Soll man Ärzte besuchen müssen? Von Claudia Kohlhase

Ein Arztbesuch gehört zu den Dingen, die unser Wohlbefinden entscheidend beeinträchtigen. Dabei kommt man schon krank hin!

Aber in einer Arztpraxis interessiert das erst mal nicht weiter. Nein, man muß froh sein, wenn man nicht stört beim Empfang und den Krankenschein dalassen darf. Schließlich haben alle vier Arzthelferinnen alle acht Hände voll zu tun, die Patientenkarten auseinanderzuhalten.

Da sei jedem geraten, sich nur gleich artig ins Wartezimmer zu setzen. Glücklich diejenigen, deren Arzt Interesse an ihrem hohen Niveau und deshalb keinen Lesezirkel hat. Dafür aber zehn Jahre alte Geo- und Merian-Hefte, aus denen andere Patienten im Laufe der Zeit eben wegen des hohen Niveaus schon die interessantesten Artikel herausgerissen haben. Immerhin kann man noch verfolgen, welche herrlichen Gegenden der eigene Arzt bevorzugt, um sich von Jammerlappen wie deinesgleichen zu erholen.

Im Vergleich zum Zeitschriftensortiment ist das Platzangebot dann aber sehr großzügig aus dem Privathaushalt der Arztfamilie bestückt: Wer Glück hat, erwischt das reizende Kinderstühlchen.

Ansonsten soll man nicht glauben, daß man in diesem Leben noch drankommt. Denn in einem Wartezimmer wartet man nur auf die eigene Benachteiligung. Erst kurz bevor man gnädig erstirbt, erklingt auf einmal ein Ruf wie Donnerhall aus dem Lautsprecher: das ist DEIN Name! Vor Schreck fällt dir die räudige Merian-Nummer über Vordertirol vom Schoß und verpufft, während du zum Empfang wankst: Ist es denn wirklich wahr, willst du ausrufen, ich? Ich Unwürdige? Soll drankommen?

### Gesammelte Daten

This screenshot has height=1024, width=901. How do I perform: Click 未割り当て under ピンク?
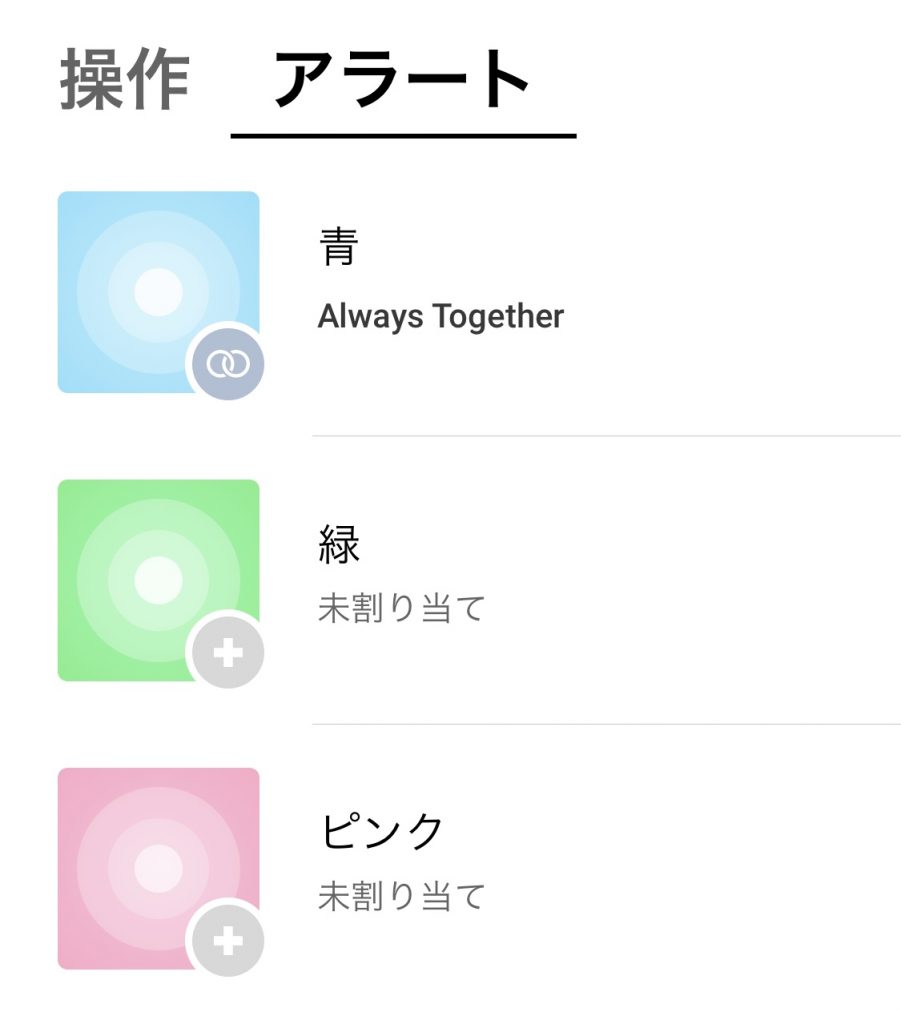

### Übungsaufgaben
1. Beantworte diese Fragen zum Text über den Arztbesuch:
(a) Wie viele Arzthelferinnen arbeiten am Empfang?
(b) Wie alt sind die Geo- und Merian-Hefte im Wartezimmer?
(c) Um welche Gegend geht es in der Merian-Nummer, die vom Schoß fällt?
2. Gib aus dem Text über den Arztbesuch alles von „Soll man Ärzte“ bis hinunter zu „die Patientenkarten auseinanderzuhalten.“ wortgetreu wieder.
Die Zeilen haben damit nichts zu tun.

### Antworten
1.
(a) Vier.
(b) Zehn Jahre.
(c) Um Vordertirol.

2.
Soll man Ärzte besuchen müssen? Von Claudia Kohlhase

Ein Arztbesuch gehört zu den Dingen, die unser Wohlbefinden entscheidend beeinträchtigen. Dabei kommt man schon krank hin!

Aber in einer Arztpraxis interessiert das erst mal nicht weiter. Nein, man muß froh sein, wenn man nicht stört beim Empfang und den Krankenschein dalassen darf. Schließlich haben alle vier Arzthelferinnen alle acht Hände voll zu tun, die Patientenkarten auseinanderzuhalten.